<<<<
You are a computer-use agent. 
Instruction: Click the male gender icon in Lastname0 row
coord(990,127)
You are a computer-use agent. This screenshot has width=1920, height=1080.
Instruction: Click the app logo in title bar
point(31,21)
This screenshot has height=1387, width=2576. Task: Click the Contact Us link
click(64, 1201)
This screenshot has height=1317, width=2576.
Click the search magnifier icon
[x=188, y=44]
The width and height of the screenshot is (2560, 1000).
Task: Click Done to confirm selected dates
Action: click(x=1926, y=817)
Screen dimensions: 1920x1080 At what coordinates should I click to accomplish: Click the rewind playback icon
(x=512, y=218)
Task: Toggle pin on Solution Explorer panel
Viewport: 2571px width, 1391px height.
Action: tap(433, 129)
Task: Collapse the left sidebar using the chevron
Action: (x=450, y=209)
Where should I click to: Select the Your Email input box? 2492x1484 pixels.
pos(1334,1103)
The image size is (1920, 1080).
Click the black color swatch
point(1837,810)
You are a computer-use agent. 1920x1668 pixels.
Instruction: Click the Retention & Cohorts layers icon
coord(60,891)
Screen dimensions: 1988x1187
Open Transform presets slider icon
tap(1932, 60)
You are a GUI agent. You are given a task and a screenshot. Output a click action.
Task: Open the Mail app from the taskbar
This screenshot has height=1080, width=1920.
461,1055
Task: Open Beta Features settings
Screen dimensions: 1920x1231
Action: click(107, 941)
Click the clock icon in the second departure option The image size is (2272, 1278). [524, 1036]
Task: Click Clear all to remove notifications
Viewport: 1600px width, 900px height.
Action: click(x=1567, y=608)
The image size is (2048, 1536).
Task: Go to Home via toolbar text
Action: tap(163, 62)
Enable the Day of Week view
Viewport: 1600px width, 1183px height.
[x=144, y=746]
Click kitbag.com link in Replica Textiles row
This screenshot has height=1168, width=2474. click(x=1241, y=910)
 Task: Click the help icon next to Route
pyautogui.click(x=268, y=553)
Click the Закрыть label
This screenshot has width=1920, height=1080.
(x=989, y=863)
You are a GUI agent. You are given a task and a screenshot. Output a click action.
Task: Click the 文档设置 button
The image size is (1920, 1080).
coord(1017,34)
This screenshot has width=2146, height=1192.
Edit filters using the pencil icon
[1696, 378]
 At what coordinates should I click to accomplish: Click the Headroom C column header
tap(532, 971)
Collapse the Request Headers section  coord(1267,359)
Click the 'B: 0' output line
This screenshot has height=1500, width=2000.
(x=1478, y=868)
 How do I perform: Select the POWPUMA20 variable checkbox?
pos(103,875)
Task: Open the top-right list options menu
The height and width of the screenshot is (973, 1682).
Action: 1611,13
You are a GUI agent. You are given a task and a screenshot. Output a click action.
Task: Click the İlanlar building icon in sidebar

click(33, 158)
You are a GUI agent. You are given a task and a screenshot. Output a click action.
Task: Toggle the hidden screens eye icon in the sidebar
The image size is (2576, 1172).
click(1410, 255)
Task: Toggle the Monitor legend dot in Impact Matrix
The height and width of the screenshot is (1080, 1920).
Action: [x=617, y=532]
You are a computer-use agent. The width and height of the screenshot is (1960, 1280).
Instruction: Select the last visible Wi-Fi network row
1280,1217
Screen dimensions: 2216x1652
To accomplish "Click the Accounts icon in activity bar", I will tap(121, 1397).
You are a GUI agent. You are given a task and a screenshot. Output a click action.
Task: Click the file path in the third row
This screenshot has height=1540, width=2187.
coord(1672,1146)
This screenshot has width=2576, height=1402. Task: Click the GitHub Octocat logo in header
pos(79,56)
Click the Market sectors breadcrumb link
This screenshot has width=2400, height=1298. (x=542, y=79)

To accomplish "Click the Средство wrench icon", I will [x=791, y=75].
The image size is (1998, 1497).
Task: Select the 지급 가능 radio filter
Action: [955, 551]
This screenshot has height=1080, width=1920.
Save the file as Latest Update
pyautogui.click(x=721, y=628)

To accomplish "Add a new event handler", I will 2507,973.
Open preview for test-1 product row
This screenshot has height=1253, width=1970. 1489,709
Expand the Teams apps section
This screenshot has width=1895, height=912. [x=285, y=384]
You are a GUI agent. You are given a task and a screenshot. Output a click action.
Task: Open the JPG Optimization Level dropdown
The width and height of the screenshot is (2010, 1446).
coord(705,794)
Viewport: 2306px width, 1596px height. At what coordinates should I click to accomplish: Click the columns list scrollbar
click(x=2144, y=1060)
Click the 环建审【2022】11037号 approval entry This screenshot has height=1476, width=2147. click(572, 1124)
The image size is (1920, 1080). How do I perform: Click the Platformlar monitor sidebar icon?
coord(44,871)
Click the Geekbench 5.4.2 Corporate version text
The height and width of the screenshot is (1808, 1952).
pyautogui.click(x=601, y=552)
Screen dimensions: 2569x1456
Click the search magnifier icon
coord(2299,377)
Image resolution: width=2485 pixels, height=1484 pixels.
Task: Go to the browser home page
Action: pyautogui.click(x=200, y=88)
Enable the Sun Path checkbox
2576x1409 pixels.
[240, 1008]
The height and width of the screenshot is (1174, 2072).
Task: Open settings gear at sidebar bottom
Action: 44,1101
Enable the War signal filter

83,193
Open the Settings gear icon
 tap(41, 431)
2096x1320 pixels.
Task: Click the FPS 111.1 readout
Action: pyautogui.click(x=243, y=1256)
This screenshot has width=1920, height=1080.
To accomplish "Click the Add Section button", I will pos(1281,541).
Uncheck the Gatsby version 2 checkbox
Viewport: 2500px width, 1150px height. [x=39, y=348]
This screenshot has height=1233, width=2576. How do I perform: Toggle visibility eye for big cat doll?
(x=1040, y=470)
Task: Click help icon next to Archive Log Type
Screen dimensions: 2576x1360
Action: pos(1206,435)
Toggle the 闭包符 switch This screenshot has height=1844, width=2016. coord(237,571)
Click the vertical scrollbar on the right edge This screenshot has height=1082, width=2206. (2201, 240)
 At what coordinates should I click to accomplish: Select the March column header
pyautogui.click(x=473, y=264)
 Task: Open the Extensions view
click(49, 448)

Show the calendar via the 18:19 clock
>>>>
YOUR OBJECTIVE —
Where a line of the entries above holds the word "right", return that line.

EXPECTED ANSWER —
Task: Open the top-right list options menu
Click the vertical scrollbar on the right edge This screenshot has height=1082, width=2206. (2201, 240)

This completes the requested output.